In the entries below, find the line with "The image size is (868, 364)." and the line with "Task: Click the Welcome! page heading". Return those two lines and all lines between them, exactly.
DATASET RECORDS START
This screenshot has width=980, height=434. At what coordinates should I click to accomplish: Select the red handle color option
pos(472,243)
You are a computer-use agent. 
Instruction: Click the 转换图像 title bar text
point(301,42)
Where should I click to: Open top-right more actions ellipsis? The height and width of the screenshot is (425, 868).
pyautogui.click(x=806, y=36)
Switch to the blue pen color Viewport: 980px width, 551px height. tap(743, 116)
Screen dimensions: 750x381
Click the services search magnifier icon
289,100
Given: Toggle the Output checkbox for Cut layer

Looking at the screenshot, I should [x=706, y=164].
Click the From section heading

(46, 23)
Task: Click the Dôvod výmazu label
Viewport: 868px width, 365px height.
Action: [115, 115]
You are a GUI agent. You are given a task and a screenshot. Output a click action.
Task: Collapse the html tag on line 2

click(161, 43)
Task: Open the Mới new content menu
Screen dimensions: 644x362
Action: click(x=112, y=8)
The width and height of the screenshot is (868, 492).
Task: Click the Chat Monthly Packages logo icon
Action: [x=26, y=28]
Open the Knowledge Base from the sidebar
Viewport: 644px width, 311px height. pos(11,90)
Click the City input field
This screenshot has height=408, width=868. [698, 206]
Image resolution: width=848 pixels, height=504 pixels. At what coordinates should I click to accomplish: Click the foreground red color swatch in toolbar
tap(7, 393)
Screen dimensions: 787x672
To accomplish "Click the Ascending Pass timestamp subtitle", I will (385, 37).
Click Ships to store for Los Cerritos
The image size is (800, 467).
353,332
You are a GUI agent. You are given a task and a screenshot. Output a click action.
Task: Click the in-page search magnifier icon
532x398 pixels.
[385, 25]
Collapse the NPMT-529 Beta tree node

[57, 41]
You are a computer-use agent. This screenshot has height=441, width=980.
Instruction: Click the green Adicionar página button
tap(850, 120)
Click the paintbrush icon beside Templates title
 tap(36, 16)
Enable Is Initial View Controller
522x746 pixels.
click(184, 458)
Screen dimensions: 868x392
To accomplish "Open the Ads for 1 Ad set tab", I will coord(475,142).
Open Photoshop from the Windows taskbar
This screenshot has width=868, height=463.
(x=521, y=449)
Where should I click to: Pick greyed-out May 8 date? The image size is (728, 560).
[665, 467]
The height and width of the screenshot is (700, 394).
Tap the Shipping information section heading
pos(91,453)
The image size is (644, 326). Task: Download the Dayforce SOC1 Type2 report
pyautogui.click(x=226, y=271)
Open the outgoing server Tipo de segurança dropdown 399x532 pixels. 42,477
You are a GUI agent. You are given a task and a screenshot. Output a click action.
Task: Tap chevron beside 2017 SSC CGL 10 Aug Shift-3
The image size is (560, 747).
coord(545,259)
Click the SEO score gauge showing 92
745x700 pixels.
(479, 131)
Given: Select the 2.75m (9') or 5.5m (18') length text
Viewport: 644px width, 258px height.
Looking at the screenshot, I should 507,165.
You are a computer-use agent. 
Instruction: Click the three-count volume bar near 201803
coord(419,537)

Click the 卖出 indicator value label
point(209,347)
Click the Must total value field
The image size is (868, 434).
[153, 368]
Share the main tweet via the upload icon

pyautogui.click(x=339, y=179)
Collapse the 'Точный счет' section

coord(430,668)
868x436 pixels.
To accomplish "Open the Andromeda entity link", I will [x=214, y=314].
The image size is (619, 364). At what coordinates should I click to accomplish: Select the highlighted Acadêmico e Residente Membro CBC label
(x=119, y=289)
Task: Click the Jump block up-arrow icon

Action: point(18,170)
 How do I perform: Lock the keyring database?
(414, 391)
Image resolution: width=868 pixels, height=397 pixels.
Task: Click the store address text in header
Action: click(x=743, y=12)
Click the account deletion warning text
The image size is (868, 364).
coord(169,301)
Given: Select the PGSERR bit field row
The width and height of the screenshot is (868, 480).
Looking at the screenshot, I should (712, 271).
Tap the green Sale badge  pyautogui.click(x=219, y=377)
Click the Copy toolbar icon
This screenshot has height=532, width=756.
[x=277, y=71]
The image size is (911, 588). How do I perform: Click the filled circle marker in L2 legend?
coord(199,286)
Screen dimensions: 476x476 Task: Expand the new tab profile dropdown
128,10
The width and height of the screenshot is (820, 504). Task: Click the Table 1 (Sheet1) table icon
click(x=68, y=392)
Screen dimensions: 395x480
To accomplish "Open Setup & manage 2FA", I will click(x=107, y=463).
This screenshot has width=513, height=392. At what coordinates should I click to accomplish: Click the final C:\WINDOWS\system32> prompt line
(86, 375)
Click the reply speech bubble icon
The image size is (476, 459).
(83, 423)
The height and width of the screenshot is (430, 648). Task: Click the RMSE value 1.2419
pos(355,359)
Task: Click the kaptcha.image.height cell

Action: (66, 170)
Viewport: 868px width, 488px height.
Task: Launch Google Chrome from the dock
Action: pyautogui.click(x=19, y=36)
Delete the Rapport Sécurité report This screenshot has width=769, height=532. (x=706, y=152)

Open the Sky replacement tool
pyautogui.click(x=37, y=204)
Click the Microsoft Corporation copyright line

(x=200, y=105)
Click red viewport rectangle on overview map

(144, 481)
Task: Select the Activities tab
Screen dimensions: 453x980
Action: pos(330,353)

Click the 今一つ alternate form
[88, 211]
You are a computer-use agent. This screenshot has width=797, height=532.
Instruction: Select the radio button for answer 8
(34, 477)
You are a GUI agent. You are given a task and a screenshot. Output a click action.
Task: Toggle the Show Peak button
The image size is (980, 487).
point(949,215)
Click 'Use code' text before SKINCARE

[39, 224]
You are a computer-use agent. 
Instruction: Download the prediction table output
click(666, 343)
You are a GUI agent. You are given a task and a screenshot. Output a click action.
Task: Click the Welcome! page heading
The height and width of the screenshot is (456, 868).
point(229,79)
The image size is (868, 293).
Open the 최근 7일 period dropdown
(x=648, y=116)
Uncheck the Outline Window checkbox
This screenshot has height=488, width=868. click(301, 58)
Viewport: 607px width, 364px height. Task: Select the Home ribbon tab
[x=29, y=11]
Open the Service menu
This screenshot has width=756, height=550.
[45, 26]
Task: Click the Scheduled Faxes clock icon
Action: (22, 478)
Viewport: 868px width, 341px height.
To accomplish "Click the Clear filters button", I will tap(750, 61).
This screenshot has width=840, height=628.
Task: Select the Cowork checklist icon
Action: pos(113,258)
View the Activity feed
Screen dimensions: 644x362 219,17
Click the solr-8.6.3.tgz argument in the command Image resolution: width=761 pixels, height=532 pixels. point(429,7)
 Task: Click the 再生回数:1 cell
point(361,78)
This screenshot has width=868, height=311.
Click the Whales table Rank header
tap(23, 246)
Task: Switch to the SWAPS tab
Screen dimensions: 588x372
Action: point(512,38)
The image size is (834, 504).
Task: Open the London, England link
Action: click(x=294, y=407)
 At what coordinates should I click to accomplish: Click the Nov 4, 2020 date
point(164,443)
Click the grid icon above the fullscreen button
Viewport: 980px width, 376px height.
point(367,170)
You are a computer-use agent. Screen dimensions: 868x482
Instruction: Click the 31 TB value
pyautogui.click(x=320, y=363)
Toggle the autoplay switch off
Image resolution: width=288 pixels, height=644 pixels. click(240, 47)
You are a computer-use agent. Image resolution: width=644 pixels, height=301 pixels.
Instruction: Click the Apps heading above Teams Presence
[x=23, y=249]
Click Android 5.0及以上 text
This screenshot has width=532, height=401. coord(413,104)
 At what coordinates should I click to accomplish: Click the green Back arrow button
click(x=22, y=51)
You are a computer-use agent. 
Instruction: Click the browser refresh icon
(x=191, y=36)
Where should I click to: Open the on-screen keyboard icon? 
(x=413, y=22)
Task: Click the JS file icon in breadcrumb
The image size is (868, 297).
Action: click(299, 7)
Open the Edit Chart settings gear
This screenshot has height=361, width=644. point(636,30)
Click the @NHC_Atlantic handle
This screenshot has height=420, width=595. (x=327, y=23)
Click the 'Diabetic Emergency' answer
DATASET RECORDS END
*ANSWER BOX*
The image size is (868, 364).
coord(169,301)
Given: Select the PGSERR bit field row
The width and height of the screenshot is (868, 480).
Looking at the screenshot, I should (712, 271).
Tap the green Sale badge  pyautogui.click(x=219, y=377)
Click the Copy toolbar icon
This screenshot has height=532, width=756.
[x=277, y=71]
The image size is (911, 588). How do I perform: Click the filled circle marker in L2 legend?
coord(199,286)
Screen dimensions: 476x476 Task: Expand the new tab profile dropdown
128,10
The width and height of the screenshot is (820, 504). Task: Click the Table 1 (Sheet1) table icon
click(x=68, y=392)
Screen dimensions: 395x480
To accomplish "Open Setup & manage 2FA", I will click(x=107, y=463).
This screenshot has width=513, height=392. At what coordinates should I click to accomplish: Click the final C:\WINDOWS\system32> prompt line
(86, 375)
Click the reply speech bubble icon
The image size is (476, 459).
(83, 423)
The height and width of the screenshot is (430, 648). Task: Click the RMSE value 1.2419
pos(355,359)
Task: Click the kaptcha.image.height cell

Action: (66, 170)
Viewport: 868px width, 488px height.
Task: Launch Google Chrome from the dock
Action: pyautogui.click(x=19, y=36)
Delete the Rapport Sécurité report This screenshot has width=769, height=532. (x=706, y=152)

Open the Sky replacement tool
pyautogui.click(x=37, y=204)
Click the Microsoft Corporation copyright line

(x=200, y=105)
Click red viewport rectangle on overview map

(144, 481)
Task: Select the Activities tab
Screen dimensions: 453x980
Action: pos(330,353)

Click the 今一つ alternate form
[88, 211]
You are a computer-use agent. This screenshot has width=797, height=532.
Instruction: Select the radio button for answer 8
(34, 477)
You are a GUI agent. You are given a task and a screenshot. Output a click action.
Task: Toggle the Show Peak button
The image size is (980, 487).
point(949,215)
Click 'Use code' text before SKINCARE

[39, 224]
You are a computer-use agent. 
Instruction: Download the prediction table output
click(666, 343)
You are a GUI agent. You are given a task and a screenshot. Output a click action.
Task: Click the Welcome! page heading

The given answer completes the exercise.